[Stored data]
# # # # #
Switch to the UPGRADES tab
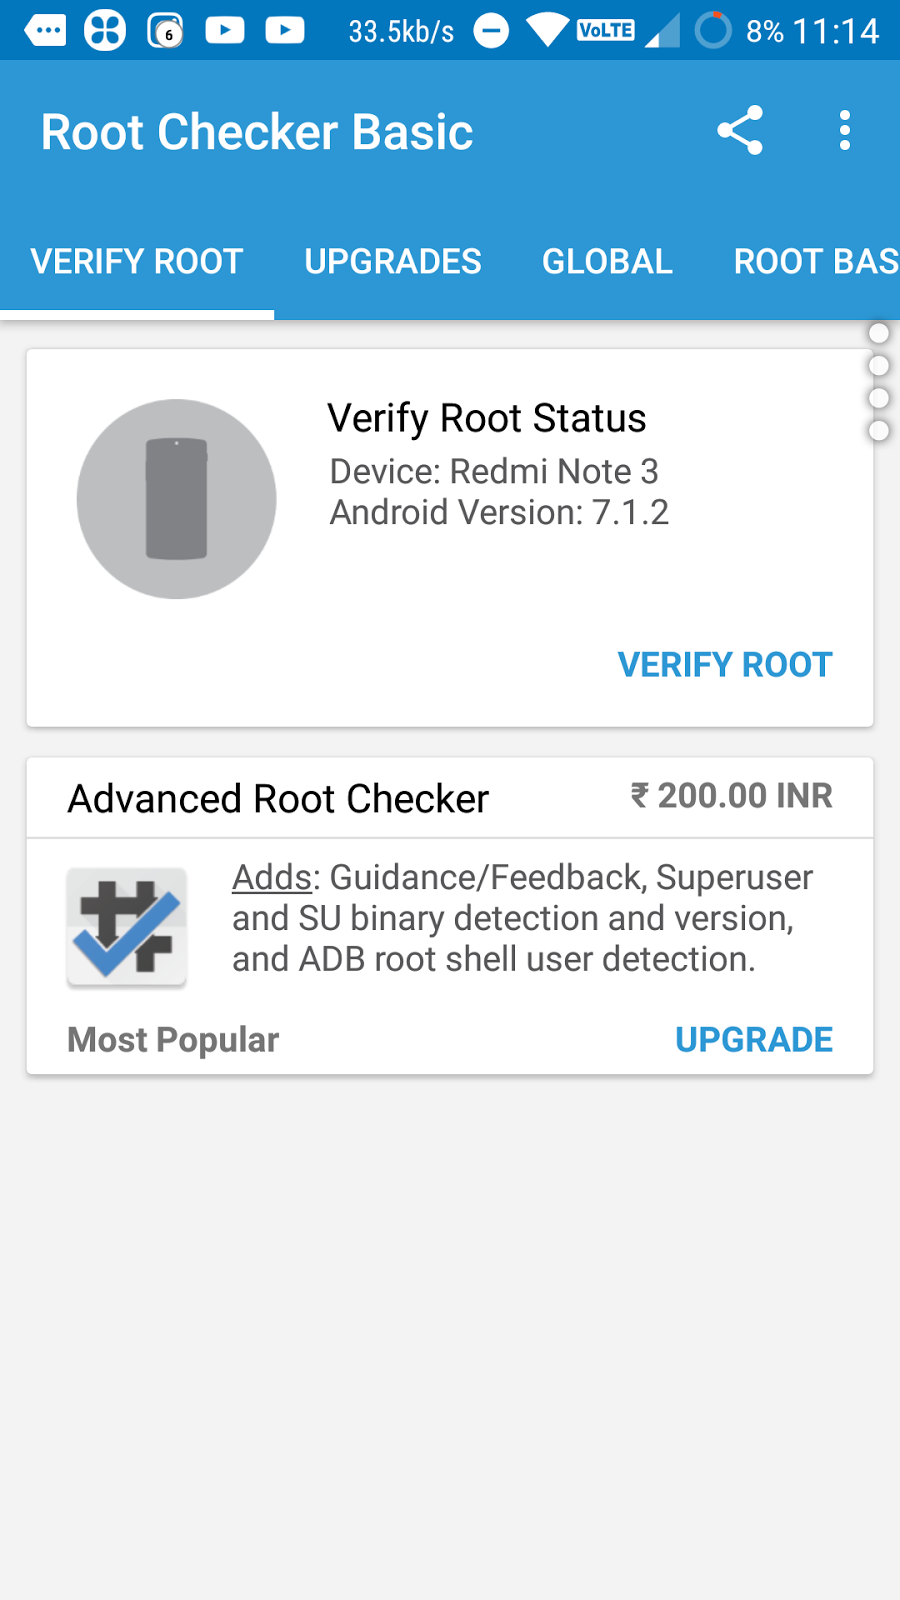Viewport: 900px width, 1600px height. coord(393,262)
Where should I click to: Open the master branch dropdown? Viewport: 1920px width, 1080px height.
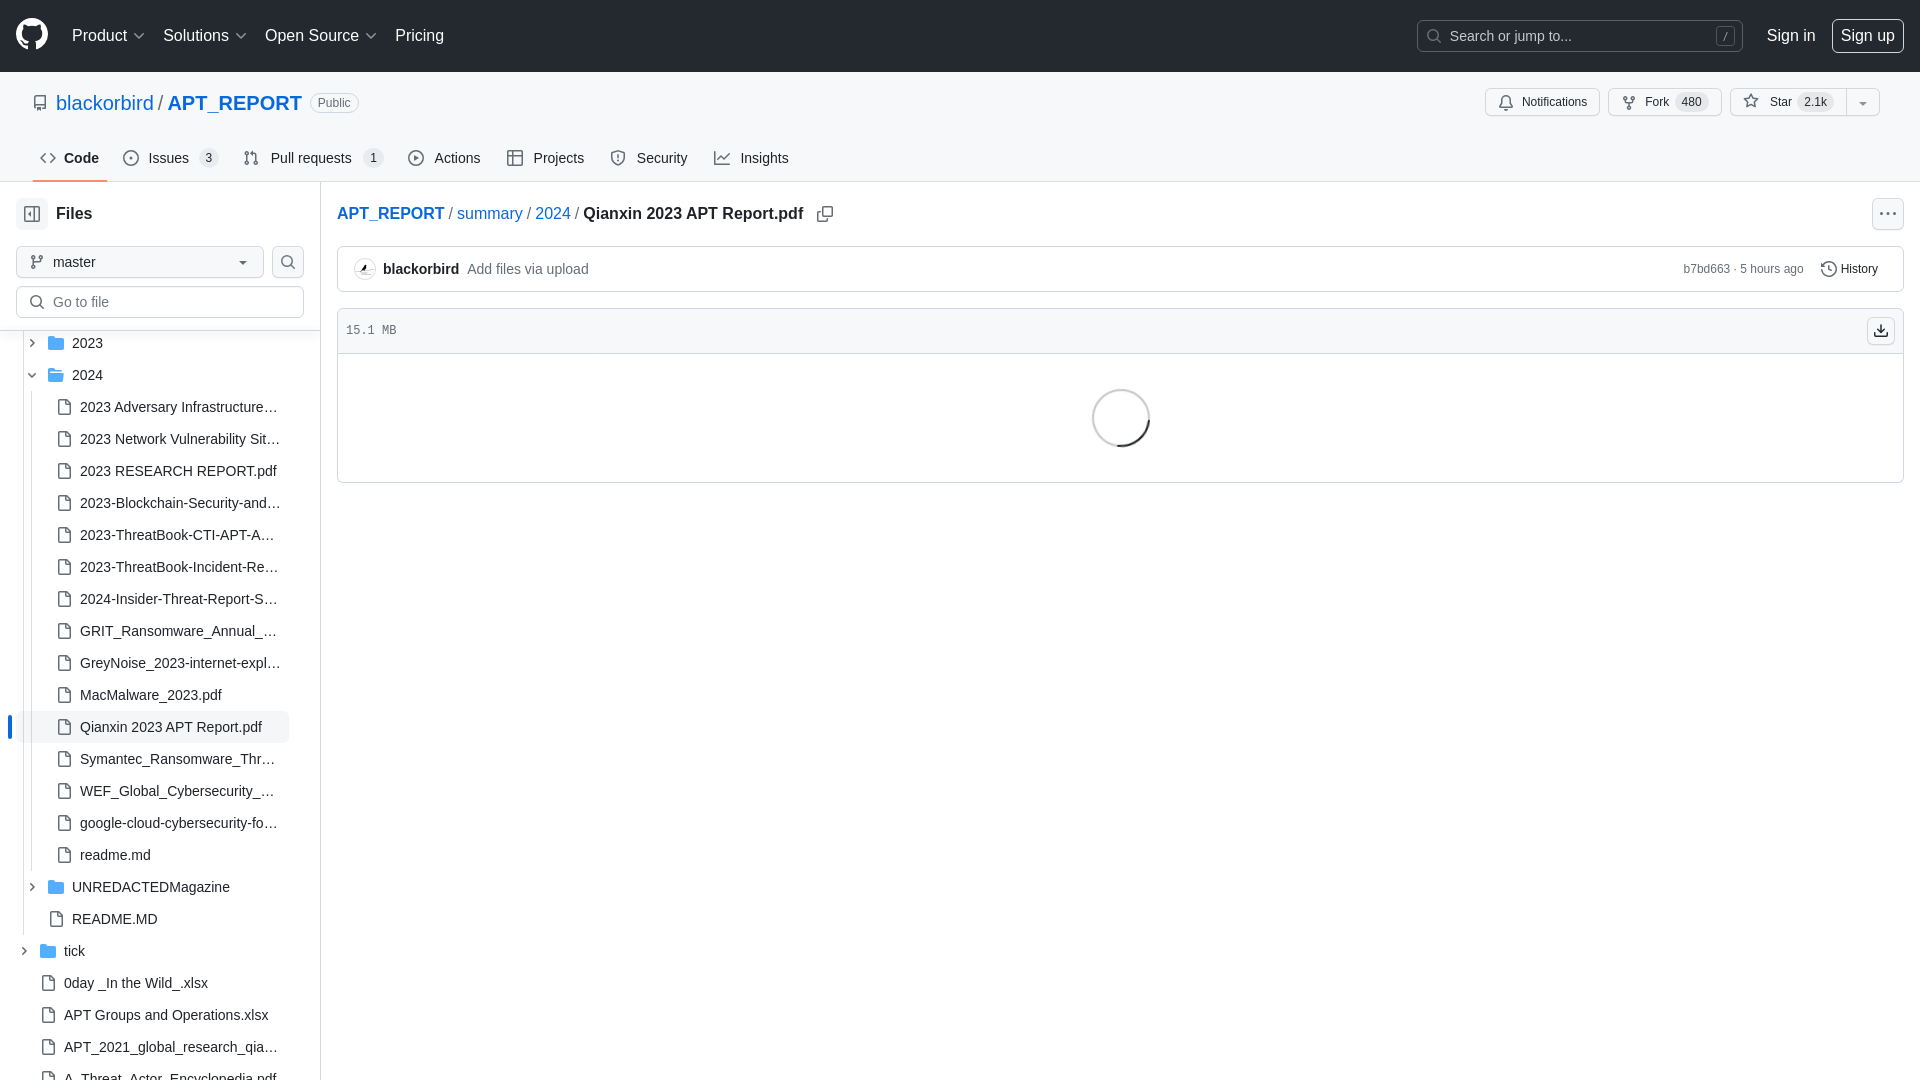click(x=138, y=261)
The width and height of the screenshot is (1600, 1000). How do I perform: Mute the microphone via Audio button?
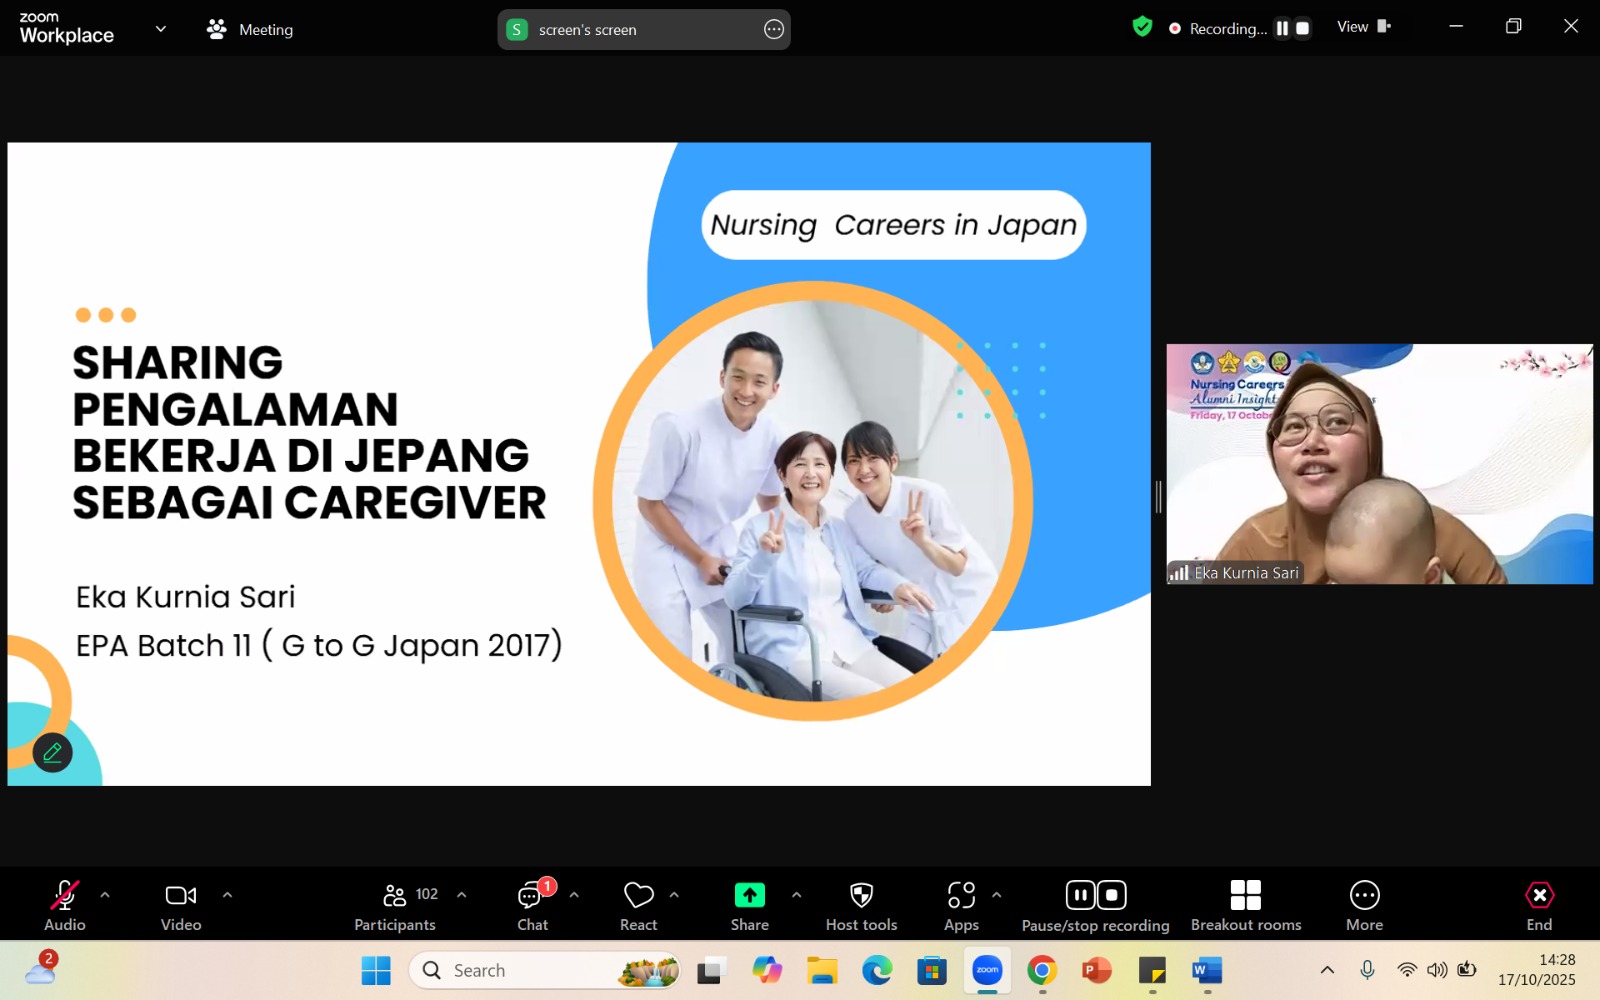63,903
# # # # #
EXERCISE OBJECTIVE:
Copy out every line of text in the stored data above word for word, leaving out the pictures.

SOLUTION TO THE PROBLEM:
Switch to the UPGRADES tab
Viewport: 900px width, 1600px height. coord(393,262)
Where should I click to: Open the master branch dropdown? Viewport: 1920px width, 1080px height.
click(x=138, y=261)
The width and height of the screenshot is (1600, 1000). How do I perform: Mute the microphone via Audio button?
63,903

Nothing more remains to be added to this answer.